But it’s important to zoom in on the “some form of” part. Pew’s researchers asked their respondents which forms of abusive behavior they had experienced online (the 59% was the number for teens who’d experienced at least one).
Three of the forms of behavior—name-calling (the most common, at 42%), rumor-spreading (32%) and physical threats (16%)—don’t require digital media or devices for delivery and aren’t even technically bullying, though they can certainly be used in bullying.
A fourth, a form of stalking (21% said they’d experienced constantly being asked where they are, what they’re doing, etc., by someone other than a parent), has also been going on for eons, but can be even more constant and extreme with mobile phones involved. It can also be a form of dating abuse.
The final two on the list are forms of what popular culture calls “sexting”: receiving unsolicited explicit images (25%) or having explicit images of oneself shared without one’s consent (7%). Both can be forms of bullying, but not necessarily; and both, especially the latter, are often sexual harassment, and—the better to protect themselves—young people need to understand this digital form of sexual harassment as such.
What cyberbullying is and why that matters
So when can any of these actually be cyberbullying? When they’re inflicted on someone repeatedly (which usually means intentionally) using digital tools or media. So the name-calling, rumor-spreading, etc. would need to be repeated and aimed, usually aggressively, at one person. Traditional definitions of bullying usually also refer to “a power imbalance,” whether physical, emotional or social, but that’s pretty well implied by the repeated aggression, right? If one person isn’t being victimized in a one-sided way, we’re usually talking about plain-old conflict, not bullying. Here’s the latest information on that from the Cyberbullying Research Center and the National Research Council.
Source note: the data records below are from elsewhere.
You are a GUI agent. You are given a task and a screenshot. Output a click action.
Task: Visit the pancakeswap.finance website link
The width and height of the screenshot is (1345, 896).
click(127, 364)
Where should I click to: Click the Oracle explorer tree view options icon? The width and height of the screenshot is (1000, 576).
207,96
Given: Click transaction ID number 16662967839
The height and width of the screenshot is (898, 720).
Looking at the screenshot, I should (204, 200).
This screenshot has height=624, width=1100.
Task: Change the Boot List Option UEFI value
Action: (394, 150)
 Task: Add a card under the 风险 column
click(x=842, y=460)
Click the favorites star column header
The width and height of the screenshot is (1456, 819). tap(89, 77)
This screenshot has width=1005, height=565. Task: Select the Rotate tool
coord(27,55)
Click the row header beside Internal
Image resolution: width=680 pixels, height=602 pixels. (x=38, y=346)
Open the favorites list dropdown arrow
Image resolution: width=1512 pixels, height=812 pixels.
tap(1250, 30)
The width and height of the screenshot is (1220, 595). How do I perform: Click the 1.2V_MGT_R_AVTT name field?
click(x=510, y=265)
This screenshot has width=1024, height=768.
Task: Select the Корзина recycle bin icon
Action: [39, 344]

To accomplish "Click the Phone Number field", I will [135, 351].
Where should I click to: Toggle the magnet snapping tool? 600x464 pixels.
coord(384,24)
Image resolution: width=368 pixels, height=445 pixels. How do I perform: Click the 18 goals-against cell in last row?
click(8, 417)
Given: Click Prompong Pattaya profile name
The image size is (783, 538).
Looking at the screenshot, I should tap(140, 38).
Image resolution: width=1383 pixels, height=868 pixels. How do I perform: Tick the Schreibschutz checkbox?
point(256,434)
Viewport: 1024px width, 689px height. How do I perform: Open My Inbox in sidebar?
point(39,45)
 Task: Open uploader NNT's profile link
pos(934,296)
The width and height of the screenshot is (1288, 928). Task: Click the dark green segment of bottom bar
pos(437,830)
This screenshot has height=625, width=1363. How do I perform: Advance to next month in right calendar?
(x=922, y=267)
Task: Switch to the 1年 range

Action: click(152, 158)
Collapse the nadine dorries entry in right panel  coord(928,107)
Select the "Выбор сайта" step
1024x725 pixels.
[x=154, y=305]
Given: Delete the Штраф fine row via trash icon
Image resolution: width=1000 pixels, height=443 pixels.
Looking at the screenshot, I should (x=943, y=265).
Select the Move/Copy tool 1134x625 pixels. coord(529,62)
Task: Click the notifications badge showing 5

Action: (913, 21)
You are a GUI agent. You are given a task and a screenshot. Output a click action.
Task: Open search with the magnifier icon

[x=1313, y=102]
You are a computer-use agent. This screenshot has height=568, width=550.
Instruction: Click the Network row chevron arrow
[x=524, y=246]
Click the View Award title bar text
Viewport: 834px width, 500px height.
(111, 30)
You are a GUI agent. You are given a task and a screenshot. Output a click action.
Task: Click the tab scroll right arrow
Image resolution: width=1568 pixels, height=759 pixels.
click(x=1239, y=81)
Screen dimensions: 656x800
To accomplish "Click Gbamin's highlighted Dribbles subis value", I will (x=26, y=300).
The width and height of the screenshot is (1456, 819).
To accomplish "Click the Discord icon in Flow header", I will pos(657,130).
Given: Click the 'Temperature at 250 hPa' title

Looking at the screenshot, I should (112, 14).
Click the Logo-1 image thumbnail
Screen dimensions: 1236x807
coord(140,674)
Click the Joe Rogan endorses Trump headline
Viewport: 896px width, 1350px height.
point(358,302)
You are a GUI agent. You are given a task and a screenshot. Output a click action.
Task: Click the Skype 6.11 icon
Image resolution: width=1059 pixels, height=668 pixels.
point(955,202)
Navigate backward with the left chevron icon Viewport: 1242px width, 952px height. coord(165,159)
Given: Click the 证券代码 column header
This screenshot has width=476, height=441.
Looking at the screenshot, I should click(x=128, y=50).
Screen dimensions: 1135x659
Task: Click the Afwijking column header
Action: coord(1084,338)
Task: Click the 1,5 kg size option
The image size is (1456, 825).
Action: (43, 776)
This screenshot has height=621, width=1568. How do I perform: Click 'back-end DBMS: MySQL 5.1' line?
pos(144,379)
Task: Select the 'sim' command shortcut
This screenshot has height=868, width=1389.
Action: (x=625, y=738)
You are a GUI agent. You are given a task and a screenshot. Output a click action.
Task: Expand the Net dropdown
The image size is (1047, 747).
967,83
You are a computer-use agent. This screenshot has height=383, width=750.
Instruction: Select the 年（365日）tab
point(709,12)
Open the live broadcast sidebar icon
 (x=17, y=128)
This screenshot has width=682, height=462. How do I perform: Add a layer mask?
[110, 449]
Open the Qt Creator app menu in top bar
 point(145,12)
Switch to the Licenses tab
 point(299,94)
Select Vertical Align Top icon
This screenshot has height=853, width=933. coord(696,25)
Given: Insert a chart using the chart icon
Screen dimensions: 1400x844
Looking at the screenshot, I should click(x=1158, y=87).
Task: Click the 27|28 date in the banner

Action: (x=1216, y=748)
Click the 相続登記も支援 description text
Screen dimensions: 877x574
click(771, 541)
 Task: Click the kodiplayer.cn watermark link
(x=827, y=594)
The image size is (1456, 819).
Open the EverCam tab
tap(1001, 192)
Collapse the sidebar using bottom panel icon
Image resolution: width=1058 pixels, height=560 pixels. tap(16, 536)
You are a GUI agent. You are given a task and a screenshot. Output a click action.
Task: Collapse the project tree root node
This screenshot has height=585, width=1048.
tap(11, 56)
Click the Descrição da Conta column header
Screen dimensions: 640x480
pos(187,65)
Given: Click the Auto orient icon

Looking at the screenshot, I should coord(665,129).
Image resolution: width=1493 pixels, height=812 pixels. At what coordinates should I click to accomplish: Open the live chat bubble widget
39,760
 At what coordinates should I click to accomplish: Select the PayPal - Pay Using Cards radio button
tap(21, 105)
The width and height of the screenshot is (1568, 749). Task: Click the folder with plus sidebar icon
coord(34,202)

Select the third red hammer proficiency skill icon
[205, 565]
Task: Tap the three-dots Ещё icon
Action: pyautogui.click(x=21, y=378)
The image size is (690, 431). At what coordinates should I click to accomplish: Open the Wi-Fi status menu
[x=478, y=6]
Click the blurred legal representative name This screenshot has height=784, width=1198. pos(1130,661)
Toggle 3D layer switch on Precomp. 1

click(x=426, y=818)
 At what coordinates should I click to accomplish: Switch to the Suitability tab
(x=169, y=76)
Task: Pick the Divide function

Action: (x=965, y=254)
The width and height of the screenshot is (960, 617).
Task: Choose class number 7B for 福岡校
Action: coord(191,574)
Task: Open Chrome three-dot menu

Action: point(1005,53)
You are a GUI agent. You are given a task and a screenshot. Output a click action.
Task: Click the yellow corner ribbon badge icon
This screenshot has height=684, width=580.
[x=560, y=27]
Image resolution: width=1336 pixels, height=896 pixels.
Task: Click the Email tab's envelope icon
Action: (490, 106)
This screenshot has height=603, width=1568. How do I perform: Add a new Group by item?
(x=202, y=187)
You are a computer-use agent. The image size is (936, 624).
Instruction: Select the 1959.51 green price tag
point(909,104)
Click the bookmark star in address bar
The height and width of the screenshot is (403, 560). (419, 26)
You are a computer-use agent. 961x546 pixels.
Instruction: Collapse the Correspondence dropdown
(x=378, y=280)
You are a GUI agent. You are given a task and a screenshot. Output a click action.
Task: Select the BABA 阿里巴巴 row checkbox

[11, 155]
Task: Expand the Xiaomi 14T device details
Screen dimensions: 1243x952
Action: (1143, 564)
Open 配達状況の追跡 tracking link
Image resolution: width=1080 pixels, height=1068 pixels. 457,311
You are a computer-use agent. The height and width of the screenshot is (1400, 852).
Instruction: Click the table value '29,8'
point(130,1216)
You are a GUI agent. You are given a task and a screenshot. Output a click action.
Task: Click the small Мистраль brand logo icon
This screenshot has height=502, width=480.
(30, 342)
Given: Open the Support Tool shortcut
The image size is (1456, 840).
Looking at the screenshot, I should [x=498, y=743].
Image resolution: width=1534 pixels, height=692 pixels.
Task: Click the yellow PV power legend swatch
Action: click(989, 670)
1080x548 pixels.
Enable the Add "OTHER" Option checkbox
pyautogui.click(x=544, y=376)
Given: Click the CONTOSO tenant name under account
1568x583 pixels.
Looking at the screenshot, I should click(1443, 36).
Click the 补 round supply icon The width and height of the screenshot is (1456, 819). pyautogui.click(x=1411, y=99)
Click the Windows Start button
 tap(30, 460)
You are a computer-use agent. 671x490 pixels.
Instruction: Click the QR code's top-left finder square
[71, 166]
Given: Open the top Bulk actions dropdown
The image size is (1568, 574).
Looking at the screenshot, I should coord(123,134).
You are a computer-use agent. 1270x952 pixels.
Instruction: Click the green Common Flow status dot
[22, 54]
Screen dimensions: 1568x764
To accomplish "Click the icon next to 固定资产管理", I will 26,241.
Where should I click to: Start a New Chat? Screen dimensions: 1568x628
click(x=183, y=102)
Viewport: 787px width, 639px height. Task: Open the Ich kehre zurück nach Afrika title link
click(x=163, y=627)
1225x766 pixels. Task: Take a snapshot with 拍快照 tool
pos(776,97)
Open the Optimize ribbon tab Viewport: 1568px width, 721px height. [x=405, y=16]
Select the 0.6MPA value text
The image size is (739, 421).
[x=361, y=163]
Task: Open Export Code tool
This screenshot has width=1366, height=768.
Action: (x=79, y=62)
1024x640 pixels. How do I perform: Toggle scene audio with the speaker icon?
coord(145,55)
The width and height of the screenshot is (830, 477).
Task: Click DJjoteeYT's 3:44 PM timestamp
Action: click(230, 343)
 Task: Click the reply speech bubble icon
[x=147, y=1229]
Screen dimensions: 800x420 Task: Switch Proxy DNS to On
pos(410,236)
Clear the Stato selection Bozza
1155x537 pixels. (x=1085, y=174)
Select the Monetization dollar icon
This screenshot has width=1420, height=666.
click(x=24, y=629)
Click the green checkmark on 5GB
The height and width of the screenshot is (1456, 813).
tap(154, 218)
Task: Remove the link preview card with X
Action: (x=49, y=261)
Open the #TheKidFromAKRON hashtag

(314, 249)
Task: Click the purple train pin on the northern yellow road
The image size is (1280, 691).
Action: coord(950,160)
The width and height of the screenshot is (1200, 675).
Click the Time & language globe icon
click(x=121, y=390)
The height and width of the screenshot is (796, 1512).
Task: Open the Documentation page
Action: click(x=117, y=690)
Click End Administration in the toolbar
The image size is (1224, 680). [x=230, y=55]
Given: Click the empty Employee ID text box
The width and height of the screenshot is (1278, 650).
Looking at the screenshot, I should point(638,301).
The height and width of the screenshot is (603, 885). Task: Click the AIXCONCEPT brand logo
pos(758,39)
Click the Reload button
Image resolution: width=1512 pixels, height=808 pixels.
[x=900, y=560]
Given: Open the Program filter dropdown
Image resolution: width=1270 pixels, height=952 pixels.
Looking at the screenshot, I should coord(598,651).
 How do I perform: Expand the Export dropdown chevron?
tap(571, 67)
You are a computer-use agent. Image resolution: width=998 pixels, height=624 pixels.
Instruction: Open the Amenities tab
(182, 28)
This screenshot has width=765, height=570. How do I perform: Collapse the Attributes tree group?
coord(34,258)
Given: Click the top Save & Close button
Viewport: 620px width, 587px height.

Why does any of this matter? Well, because 59% of US teens is a lot, and this is a highly credible research organization with solid methodology. So it’s good to know what we’re talking about, here—so that we know that cyberbullying has not in fact gotten much worse—a conclusion that people who see that figure in the same headline with “cyberbullying” could easily reach. We don’t need to believe the worst about a teen’s experiences or behavior. And of course, it’s good to remember that people under 18 aren’t the only ones who experience or engage in any of these behaviors!
The latest figure for how many US teens have ever experienced cyberbullying is 33.8%, and that’s from a huge representative sample of 5,700 US teens surveyed by the Cyberbullying Research Center.
Zooming in on name-calling
It’s important to note that offensive name-calling is the most common form of online harassment that Pew’s respondents experienced. In her work, prominent bullying researcher Dorothy Espelage at the University of Florida has found that addressing content or behavior in social media doesn’t reduce cyberbullying nearly as much as addressing bullying, homophobic name-calling and gender-based harassment. She has also said that homophobic name-calling in upper-elementary and middle school grades predicts sexual harassment in high school, and dating violence at colleges and universities.
Who’s helping & how’re they doing?
Check out the study to see what Pew heard teens say about how well parents, politicians, police, teachers and bystanders are doing in alleviating cyberbullying. Of all those groups, parents were, at 59%, doing an “excellent/good job.”